MOBIT: Nach den rechten Häusern sehen. Immobilien der extrem rechten Szene in Thüringen. Erfurt 2018. Kostenlos zu bestellen bei: Mobiles Beratungsteam, Schillerstraße 44, 99096 Erfurt. mail@mobit.org,
www.mobit.org
Das deutsche Kernland des RechtsRock
von Kai Budler
Seit 2015 steigt die Zahl der RechtsRock-Konzerte in Thüringen an – im vergangenen Jahr zählte die »Mobile Beratung in Thüringen. Für Demokratie – Gegen Rechtsextremismus« (MOBIT) 59 Musikveranstaltungen der extrem rechten Szene.
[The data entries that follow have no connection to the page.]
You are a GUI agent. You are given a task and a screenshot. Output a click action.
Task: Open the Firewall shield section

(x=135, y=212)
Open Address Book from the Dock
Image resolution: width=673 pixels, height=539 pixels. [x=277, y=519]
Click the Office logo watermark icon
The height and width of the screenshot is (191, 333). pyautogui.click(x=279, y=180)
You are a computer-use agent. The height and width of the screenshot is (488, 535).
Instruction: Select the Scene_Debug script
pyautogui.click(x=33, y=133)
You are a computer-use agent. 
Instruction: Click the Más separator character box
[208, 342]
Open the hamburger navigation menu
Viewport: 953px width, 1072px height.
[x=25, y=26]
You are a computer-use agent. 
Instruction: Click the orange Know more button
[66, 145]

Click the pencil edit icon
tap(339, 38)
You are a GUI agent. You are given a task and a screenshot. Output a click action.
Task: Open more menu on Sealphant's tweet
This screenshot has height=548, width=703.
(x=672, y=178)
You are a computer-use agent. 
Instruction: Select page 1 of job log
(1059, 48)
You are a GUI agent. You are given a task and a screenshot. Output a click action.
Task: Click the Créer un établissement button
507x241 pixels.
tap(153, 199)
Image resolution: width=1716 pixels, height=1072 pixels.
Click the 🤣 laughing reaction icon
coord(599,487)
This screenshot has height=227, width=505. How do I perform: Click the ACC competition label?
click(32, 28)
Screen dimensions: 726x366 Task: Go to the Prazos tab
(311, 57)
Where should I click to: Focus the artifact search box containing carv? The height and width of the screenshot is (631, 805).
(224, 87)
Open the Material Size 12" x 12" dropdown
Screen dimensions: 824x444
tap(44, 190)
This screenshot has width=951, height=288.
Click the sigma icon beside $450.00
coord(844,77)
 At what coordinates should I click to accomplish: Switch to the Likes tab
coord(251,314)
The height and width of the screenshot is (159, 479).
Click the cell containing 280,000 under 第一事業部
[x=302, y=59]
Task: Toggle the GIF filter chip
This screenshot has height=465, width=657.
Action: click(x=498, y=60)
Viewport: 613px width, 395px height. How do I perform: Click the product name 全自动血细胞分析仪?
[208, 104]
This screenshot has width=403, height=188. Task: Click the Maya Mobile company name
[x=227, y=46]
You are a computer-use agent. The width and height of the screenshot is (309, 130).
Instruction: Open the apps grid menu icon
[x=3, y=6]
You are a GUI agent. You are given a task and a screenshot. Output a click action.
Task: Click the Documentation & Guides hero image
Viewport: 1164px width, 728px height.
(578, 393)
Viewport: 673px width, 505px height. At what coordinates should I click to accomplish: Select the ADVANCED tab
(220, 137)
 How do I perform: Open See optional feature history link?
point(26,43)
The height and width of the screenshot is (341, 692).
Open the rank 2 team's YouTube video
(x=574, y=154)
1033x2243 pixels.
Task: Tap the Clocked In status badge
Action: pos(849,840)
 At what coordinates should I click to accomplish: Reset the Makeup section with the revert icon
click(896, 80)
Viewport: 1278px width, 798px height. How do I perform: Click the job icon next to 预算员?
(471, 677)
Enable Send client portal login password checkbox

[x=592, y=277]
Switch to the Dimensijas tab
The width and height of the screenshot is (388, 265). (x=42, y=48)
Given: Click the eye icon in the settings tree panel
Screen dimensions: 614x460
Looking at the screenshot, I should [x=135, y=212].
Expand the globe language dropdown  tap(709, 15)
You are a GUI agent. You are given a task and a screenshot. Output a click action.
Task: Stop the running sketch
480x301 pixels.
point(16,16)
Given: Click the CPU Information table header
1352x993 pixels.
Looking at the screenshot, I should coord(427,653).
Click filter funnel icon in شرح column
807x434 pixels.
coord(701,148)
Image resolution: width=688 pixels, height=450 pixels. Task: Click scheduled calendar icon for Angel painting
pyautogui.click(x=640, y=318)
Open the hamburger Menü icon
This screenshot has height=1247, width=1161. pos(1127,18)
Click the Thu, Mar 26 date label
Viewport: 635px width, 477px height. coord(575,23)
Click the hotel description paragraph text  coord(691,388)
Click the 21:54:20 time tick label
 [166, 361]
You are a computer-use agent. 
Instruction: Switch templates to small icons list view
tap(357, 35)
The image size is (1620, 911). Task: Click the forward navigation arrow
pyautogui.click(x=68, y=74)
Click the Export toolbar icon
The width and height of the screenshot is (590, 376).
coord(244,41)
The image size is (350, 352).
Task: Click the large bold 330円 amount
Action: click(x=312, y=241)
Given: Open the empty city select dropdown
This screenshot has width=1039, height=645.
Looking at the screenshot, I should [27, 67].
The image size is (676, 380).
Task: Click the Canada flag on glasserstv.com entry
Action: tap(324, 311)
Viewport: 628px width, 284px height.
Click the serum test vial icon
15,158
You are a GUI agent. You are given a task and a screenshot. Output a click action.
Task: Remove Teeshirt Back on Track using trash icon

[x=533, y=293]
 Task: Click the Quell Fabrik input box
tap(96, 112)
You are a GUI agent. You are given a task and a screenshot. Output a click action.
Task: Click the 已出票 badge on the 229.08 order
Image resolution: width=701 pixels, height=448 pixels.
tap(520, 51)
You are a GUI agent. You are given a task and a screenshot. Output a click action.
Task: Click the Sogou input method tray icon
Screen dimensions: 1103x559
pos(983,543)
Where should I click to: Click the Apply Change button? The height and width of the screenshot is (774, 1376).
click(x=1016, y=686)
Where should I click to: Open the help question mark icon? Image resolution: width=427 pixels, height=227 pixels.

Damit fand durchschnittlich mindestens ein RechtsRock-Konzert pro Woche in Thüringen statt. Seit 2007 erstellt MOBIT jährliche RechtsRock-Chroniken und veröffentlicht mit der Broschüre »Hass und Kommerz. RechtsRock in Thüringen« eine aktuelle Zwischenbilanz. Besonders die langjährige Verankerung der AkteurInnen, eine immer weiter fortschreitende Professionalisierung und der problemlose Rückgriff auf eigene Immobilien erklären die Entwicklung Thüringens zum Kernland des florierenden RechtsRock. Seine »Spezialität« sind neonazistische Großveranstaltungen unter freiem Himmel mit teils mehreren tausend BesucherInnen, die nach dem Versammlungsgesetz angemeldet werden. In acht thematischen Kapiteln untersucht die Broschüre einzelne Teilaspekte dieses Phänomens. Zu Wort kommt dabei auch der Musikwissenschaftler Thorsten Hindrichs, der vor allem nach der Binnenfunktion von RechtsRock in der Neonazi-Szene fragt und der Musik als Einstiegsdroge, »gegen deren Macht sich Menschen nicht wehren können«, eine deutliche Abfuhr erteilt. Auf seinem Streifzug durch die Thüringer RechtsRock-Szene nimmt der Autor des Magazins »der rechte rand«, Jan Raabe, unter anderem die Bands und Veranstaltungsorte unter die Lupe. Er folgt der Spur der erfahrenen »AkteurInnen, die teilweise schon seit mehr als 30 Jahren aktiv sind«. Nach der Lektüre der Broschüre wird deutlich: Die Großveranstaltungen in Thüringen sind nur die Spitze des Eisbergs, das mediale Interesse daran kaschiert lediglich die Alltäglichkeit der RechtsRock-Konzerte mit ihren vielen Facetten. Erfreulicherweise schließt sich MOBIT nicht dem Ruf nach einer Verschärfung des Versammlungsgesetzes an, sondern setzt auf Vernetzung der Initiativen in Thüringen und fordert eine Professionalisierung auf Seiten der Behörden. Denn es hat sich gezeigt, dass unerfahrene (Ordnungs-)Behörden und ihre MitarbeiterInnen RechtsRock-Konzerte erst möglich machen, weil sie ihre Kompetenzen diese zu verhindern nicht kennen. Angesichts der oft hitzigen Debatten über einzelne Hassmusik-Konzerte ist die Broschüre eine profunde Langzeitstudie, die auf Analyse setzt. Sie sei nicht nur den ThüringerInnen ans Herz gelegt.